● Extracted text:
I have an idea for a project which I named "WAN optimization through
application independent caching".

The idea is to reduce the bandwidth consumption by avoiding
re-transmission of packets between two gatways/nodes.

In a network which is connected to WAN through a gateway( or even if a
node is directly connected to internet), a lot of packet requests are
repetetive.
I have deviced a way to avoid this re-transmission of packet by
developing a networking device driver (at transport layer) using cache
structure in driver.

This would not be like normal browser cache. It would be a system wide
cache. Any application accessing data over network would use the cache
without knowing that it is using cache. If one application has
accessed a data once, that would be available locally to any other
application accessing the same data over network, this is another plus
point of implementing a cache at driver level.

The driver will be installed on both the communicating machines, and
cache will be maintained at both the communicating machines.
Cache consists of most recently used data packets( incoming packet or
outgoing packet) passed over network stack.
While storing the packet in cache, its MD5 checksum will be
calculated and saved along with the packet in cache. Packets will be
stored in a hash based on the MD5 checksum of packet.

● Instruction 1:
Can you repeat a stretch of the WAN caching proposal word for word, starting at the words "The idea is" and stopping after "structure in driver."?
● Instruction 2:
Would you pick up the WAN caching proposal after its final sentence and write what comes next?

● Source material:
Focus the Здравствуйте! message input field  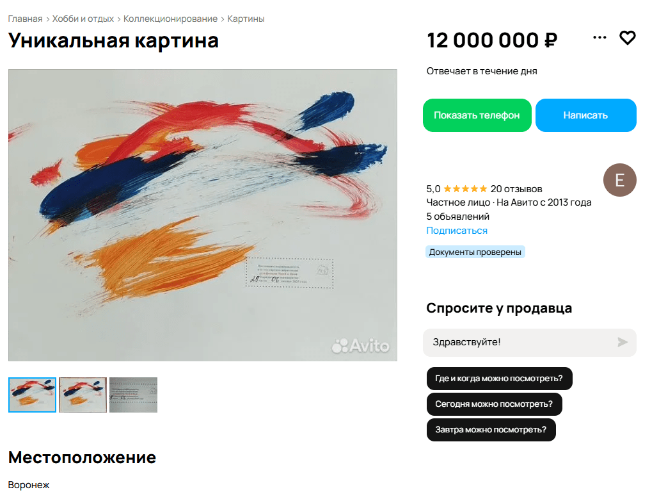pos(520,342)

● Written response 1:
The idea is to reduce the bandwidth consumption by avoiding
re-transmission of packets between two gatways/nodes.

In a network which is connected to WAN through a gateway( or even if a
node is directly connected to internet), a lot of packet requests are
repetetive.
I have deviced a way to avoid this re-transmission of packet by
developing a networking device driver (at transport layer) using cache
structure in driver.

● Written response 2:
Now, whenever a packet is sent from server side it will be captured by
our driver(module) and its MD5 checksum will be calculated and would
be looked-up in cache hash table.
If a match occurs, it means packet has been sent earlier and sending
it again can be avoided if other side (which also have the same
coherent cache) can be informed that this particular packet which
was recieved earlier and currently is in your cache.
So, after finding a match of MD5 checksum in its cache, server would,
instead of sending whole 1480 bytes size packet it would send only
16bytes of MD5 checksum to the other receiving machine.And other
machine would look up that particular packet in its own cache using
that MD5 checksum.

I have completed major portion of this project as my final year
project which is on WINDOWS platform. I am very eager to implement
this on UNIX platform also.

I have not sent a proposal for this project but I am waiting for your
worthful reply.

I am looking forward to your reply.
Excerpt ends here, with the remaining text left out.